Prior work used Galois' non-deterministic execution model to parallelize the Maze Expansion step of the routability-driven router, which routes a single net [4]. This work offers two key extensions. First, we consider the alternative, which is to route multple nets in parallel; second, we implement both approaches using both deterministic and non-deterministic Galois. Our results show that Galois is more successful at exposing parallelism when routing a single net, compared to routing multiple nets concurrently; we also quantify the performance impact of determinism in both cases. With eight threads, our most effective non-deterministic router is  $5.46\times$  faster than the single-threaded routability driven router, while our most effective deterministic router is  $3.67\times$  faster.

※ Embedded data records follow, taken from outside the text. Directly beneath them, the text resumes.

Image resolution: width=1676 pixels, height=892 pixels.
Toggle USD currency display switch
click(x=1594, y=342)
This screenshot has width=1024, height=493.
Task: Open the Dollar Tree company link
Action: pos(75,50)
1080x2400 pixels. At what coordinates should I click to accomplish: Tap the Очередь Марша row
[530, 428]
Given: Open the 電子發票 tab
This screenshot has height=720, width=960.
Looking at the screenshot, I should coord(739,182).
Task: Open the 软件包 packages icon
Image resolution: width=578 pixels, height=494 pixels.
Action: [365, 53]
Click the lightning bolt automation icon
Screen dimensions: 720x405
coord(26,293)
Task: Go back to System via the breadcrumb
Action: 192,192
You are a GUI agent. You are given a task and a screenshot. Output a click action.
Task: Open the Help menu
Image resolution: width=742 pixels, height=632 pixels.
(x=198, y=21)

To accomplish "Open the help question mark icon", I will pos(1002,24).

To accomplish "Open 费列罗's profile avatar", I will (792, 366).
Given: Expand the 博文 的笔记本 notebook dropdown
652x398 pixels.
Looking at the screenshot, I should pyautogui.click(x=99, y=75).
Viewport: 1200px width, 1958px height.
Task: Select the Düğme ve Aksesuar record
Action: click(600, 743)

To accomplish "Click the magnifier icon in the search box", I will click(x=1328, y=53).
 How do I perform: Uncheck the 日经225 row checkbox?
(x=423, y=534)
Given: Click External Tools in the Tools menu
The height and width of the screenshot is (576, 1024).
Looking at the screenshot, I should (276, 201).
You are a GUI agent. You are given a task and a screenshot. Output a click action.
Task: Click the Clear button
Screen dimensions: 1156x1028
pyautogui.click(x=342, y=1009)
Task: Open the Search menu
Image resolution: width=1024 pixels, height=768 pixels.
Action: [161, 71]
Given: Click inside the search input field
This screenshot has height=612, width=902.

# II. FPGA ROUTING PROBLEM FORMULATION

VPR is an FPGA architectural modeling and CAD tool framework which is widely used in academic research [5]. VPR features two routers: one which is routability-driven [1], and the other, which is timing-driven [6]; this paper focuses exclusively on the routability-driven router.

FPGA routing is equivalent to the NP-complete problem of finding a set of disjoint paths in a graph (Fig. 1). The



Fig. 1. An instance of the disjoint path problem: (a) a graph with sources  $S = \{s_1, s_2\}$  and sinks  $T = \{t_1, t_2\}$ ; (b) an illegal solution, i.e., two non-disjoint paths that share a common vertex; and (c) a legal solution, i.e., two disjoint paths that share no common vertices.

primary data structure representing FPGA routing resources is a directed *Routing Resource Graph (RRG)* G = (V, E).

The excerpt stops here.